* [Task goal] Reproduce the records below word for word.

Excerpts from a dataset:
• • • • • • •

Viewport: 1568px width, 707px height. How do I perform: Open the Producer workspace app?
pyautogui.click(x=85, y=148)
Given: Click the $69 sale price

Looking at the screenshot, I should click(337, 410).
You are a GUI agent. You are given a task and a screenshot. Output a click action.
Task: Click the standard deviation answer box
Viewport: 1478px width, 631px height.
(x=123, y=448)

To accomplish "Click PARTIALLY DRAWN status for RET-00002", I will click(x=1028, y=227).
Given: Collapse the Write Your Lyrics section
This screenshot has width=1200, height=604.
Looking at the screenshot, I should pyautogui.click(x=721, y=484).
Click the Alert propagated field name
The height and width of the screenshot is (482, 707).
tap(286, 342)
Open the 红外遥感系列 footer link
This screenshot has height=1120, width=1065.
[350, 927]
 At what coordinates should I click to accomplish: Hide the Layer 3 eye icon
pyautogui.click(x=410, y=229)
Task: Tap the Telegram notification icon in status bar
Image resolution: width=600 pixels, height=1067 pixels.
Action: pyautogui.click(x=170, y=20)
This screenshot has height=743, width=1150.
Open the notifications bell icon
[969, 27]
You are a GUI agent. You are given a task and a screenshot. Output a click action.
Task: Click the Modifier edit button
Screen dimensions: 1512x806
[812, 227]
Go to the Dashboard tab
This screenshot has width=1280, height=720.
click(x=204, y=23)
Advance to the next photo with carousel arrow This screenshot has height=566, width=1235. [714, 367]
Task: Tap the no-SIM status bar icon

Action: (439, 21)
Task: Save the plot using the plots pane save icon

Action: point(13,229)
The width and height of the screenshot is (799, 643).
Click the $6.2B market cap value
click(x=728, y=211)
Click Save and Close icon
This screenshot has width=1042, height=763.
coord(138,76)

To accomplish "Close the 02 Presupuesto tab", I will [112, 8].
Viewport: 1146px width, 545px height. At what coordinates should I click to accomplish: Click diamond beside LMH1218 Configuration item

• • • • • • •

* [Solution below]
Viewport: 1568px width, 707px height. How do I perform: Open the Producer workspace app?
pyautogui.click(x=85, y=148)
Given: Click the $69 sale price

Looking at the screenshot, I should click(337, 410).
You are a GUI agent. You are given a task and a screenshot. Output a click action.
Task: Click the standard deviation answer box
Viewport: 1478px width, 631px height.
(x=123, y=448)

To accomplish "Click PARTIALLY DRAWN status for RET-00002", I will click(x=1028, y=227).
Given: Collapse the Write Your Lyrics section
This screenshot has width=1200, height=604.
Looking at the screenshot, I should pyautogui.click(x=721, y=484).
Click the Alert propagated field name
The height and width of the screenshot is (482, 707).
tap(286, 342)
Open the 红外遥感系列 footer link
This screenshot has height=1120, width=1065.
[350, 927]
 At what coordinates should I click to accomplish: Hide the Layer 3 eye icon
pyautogui.click(x=410, y=229)
Task: Tap the Telegram notification icon in status bar
Image resolution: width=600 pixels, height=1067 pixels.
Action: pyautogui.click(x=170, y=20)
This screenshot has height=743, width=1150.
Open the notifications bell icon
[969, 27]
You are a GUI agent. You are given a task and a screenshot. Output a click action.
Task: Click the Modifier edit button
Screen dimensions: 1512x806
[812, 227]
Go to the Dashboard tab
This screenshot has width=1280, height=720.
click(x=204, y=23)
Advance to the next photo with carousel arrow This screenshot has height=566, width=1235. [714, 367]
Task: Tap the no-SIM status bar icon

Action: (439, 21)
Task: Save the plot using the plots pane save icon

Action: point(13,229)
The width and height of the screenshot is (799, 643).
Click the $6.2B market cap value
click(x=728, y=211)
Click Save and Close icon
This screenshot has width=1042, height=763.
coord(138,76)

To accomplish "Close the 02 Presupuesto tab", I will [112, 8].
Viewport: 1146px width, 545px height. At what coordinates should I click to accomplish: Click diamond beside LMH1218 Configuration item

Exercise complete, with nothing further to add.